Shreve (Sea Glass, 2002, etc.) daringly makes the bad guy her narrator in a creepy tale of relentless love. Nicholas Van Tassel may not seem so awful at first, as he describes the hotel fire in the winter of 1899 that introduced him to Etna Bliss. We quickly see that this 30-year-old English professor at Thrupp College in New Hampshire is pompous, ambitious, and something of a hypocrite, as well as a minor plagiarist, but we're inclined to sympathy thanks to Nicholas's immediate passion for Etna. Her mother has recently died, she's living temporarily with her uncle, and the future seems to promise little more to this regal and mysterious woman than life as an unpaid governess to her sister's children. Unless she marries Nicholas, that is, who isn't above pressing his suit on those grounds. She accepts, making sure he knows that "I don't think that I could . . . love you . . . in the way that a wife must love a husband." (Their sex life, in fact, proves a disaster.) We already know through Nicholas's framing narration, from September 1933, that this marriage has turned out badly-but the story's central section, from fall 1914 through spring 1915, reveals just how badly-and just how far Nicholas is prepared to go to assert his desires.
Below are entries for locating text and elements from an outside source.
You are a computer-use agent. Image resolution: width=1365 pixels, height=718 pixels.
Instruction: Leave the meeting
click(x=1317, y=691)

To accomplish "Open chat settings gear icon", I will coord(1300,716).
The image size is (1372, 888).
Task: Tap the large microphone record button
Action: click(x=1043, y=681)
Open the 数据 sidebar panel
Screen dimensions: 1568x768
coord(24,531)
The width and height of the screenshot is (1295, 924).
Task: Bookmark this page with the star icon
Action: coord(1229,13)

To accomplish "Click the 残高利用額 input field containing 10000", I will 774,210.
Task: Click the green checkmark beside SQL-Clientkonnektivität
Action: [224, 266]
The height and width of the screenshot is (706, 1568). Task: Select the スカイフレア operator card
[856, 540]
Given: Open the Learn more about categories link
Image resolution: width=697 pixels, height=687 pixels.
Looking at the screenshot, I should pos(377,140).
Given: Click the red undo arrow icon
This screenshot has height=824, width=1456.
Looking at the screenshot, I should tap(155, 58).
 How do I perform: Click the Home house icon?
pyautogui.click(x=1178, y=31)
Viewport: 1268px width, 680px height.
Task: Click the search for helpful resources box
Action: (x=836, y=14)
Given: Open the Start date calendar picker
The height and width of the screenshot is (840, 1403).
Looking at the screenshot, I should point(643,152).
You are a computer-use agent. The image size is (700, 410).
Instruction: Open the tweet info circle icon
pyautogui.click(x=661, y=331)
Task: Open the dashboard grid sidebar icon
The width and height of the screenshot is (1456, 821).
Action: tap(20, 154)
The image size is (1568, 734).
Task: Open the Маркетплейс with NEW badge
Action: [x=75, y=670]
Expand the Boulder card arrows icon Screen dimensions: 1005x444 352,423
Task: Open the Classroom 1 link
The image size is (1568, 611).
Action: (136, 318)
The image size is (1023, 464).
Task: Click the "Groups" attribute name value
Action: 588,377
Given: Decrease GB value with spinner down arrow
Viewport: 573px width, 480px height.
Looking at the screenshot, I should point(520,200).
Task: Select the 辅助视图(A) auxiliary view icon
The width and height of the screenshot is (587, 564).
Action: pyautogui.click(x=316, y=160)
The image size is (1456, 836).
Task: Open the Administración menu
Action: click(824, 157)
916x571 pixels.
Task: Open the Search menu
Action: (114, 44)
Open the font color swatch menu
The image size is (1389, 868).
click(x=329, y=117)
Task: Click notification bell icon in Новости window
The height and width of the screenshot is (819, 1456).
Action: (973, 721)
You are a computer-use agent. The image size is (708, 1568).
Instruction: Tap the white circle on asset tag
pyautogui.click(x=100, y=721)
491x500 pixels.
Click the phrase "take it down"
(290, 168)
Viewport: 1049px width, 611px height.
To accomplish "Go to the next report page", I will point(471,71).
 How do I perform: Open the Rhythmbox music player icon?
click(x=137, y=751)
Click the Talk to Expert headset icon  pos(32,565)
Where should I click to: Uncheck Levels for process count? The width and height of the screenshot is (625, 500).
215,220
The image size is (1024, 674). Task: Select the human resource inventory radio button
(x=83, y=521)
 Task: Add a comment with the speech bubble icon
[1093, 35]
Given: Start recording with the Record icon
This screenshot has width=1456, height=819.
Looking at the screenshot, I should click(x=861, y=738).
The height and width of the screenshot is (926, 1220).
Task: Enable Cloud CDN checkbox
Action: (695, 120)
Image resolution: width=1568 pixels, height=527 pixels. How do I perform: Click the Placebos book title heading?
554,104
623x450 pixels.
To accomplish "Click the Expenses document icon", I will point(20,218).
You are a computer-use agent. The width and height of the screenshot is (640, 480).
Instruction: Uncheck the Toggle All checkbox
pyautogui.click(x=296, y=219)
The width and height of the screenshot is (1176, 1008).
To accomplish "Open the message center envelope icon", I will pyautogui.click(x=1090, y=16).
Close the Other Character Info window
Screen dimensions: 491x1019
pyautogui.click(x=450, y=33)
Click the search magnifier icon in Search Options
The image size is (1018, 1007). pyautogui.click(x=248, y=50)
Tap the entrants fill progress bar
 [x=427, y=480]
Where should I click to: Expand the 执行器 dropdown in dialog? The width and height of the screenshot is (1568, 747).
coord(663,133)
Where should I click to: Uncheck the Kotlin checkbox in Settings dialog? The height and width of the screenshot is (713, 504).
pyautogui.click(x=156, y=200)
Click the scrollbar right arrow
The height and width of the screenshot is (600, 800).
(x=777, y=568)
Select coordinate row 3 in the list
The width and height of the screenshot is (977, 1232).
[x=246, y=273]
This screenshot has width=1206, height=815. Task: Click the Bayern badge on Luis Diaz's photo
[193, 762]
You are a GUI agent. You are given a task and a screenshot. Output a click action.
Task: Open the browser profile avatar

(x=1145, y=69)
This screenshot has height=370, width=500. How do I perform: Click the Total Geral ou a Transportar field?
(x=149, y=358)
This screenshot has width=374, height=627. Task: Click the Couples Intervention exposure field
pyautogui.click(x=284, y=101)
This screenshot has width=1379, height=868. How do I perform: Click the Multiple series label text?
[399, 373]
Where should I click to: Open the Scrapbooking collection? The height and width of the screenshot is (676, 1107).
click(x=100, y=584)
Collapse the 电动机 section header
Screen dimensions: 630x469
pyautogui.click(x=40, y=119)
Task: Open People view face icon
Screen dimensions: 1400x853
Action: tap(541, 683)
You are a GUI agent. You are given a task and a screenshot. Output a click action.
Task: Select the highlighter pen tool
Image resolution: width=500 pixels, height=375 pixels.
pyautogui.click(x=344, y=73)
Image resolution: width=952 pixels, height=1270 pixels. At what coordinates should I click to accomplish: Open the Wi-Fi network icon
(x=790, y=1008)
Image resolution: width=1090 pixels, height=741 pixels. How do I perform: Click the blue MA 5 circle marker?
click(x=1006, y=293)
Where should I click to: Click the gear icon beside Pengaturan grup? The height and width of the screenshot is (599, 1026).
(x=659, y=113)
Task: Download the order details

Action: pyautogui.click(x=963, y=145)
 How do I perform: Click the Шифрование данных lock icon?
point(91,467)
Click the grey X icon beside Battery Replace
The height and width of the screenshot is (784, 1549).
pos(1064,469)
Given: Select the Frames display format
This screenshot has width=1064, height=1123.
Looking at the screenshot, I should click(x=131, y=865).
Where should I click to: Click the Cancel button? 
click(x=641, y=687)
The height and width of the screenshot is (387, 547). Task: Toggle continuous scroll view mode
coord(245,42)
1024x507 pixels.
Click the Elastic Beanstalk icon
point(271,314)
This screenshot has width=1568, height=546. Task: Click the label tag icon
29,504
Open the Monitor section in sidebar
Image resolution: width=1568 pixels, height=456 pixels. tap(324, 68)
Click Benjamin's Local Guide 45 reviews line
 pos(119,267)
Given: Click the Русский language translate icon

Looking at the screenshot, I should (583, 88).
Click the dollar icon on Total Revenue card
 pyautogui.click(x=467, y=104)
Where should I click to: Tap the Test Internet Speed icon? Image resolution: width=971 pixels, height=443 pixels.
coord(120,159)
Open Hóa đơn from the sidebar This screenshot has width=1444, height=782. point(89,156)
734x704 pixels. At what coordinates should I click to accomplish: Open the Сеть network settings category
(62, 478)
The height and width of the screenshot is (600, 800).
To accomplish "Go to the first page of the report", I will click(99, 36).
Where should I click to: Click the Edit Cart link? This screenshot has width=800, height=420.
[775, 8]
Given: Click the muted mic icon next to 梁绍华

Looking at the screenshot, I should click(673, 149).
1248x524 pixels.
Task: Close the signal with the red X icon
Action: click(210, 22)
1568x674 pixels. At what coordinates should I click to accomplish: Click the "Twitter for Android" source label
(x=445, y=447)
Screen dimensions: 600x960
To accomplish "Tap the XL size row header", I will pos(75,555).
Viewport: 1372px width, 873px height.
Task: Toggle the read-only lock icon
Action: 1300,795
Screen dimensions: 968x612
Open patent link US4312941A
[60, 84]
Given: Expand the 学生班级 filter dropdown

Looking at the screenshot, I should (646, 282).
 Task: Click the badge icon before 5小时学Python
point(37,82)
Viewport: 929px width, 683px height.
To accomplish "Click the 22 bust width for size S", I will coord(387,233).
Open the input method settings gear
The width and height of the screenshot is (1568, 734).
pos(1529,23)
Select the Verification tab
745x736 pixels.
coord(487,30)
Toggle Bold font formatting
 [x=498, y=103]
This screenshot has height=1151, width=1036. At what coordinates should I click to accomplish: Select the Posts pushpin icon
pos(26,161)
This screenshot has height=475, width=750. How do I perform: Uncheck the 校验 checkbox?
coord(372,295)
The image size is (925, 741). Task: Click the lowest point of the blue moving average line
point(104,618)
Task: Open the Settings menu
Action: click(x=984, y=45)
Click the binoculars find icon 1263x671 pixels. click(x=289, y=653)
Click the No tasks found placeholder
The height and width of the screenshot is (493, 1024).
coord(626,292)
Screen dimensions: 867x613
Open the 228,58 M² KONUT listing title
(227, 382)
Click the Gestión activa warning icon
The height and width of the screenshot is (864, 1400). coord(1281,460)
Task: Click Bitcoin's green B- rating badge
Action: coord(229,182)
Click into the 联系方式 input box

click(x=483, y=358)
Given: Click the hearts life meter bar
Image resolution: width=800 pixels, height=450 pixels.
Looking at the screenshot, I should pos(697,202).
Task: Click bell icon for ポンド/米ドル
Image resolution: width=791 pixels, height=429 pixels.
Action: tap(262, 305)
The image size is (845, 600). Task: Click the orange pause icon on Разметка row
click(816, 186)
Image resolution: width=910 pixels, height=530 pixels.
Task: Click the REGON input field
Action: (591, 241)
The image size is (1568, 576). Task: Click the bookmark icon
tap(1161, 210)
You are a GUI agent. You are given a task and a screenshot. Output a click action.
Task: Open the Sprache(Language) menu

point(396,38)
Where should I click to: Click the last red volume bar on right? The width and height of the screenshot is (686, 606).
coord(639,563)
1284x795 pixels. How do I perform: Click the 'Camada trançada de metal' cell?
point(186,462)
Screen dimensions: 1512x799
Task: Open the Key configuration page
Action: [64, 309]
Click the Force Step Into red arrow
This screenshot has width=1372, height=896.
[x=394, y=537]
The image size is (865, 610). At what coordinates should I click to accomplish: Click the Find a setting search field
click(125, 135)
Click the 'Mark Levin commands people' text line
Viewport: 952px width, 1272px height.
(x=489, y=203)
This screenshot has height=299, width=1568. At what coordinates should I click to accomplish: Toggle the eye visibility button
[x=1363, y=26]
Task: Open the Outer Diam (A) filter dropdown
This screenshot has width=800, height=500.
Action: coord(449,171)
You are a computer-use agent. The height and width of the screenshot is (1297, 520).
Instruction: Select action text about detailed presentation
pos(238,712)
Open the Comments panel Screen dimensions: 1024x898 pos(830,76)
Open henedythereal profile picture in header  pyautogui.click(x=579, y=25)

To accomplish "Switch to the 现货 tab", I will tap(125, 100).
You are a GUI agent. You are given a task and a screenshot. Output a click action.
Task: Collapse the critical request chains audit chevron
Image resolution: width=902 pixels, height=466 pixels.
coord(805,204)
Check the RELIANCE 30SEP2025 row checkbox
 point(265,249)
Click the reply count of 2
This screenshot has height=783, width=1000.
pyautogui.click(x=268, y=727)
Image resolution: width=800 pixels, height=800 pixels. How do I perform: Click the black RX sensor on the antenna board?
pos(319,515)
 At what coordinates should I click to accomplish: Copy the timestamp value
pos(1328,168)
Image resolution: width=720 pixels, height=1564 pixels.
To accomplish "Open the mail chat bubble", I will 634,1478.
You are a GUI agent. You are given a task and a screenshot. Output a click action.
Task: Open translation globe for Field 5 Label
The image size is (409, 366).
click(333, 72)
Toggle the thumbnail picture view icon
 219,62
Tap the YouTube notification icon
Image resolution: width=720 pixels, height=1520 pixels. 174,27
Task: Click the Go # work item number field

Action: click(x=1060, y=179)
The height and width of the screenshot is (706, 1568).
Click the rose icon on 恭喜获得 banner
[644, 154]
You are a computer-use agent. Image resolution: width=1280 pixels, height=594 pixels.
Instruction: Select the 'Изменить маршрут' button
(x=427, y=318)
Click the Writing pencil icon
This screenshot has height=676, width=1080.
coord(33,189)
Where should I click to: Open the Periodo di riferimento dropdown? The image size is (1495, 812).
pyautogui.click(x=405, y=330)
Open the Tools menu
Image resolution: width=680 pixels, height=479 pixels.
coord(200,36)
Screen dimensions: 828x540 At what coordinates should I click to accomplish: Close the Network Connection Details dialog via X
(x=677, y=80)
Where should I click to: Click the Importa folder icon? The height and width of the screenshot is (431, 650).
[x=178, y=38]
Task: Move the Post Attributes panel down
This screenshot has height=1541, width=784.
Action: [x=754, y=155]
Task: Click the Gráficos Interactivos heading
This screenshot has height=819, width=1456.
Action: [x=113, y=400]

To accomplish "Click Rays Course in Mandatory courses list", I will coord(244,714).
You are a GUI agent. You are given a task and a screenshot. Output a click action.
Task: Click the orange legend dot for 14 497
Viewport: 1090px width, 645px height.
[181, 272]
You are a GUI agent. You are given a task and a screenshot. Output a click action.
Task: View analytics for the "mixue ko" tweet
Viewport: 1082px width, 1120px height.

As he campaigns to be named dean of Thrupp's faculty, he learns that Etna has a secret independent life. It's entirely innocent, but that doesn't stem Nicholas's rage, especially when he learns that his wife had a lover before they were married. Shreve lets her narrator damn himself by his own sanctimonious words as he stoops to Jew-baiting, marital rape, and persuading his teenaged daughter to tell a catastrophic lie-all to further his ambitions, which, itbecomes increasingly plain, are not just selfish but scarily obsessive. Still, since Nicholas is our window into the events, we feel his humanity even as he performs a series of despicable acts. Full-bodied storytelling with an unflinching moral backbone: one of Shreve's best.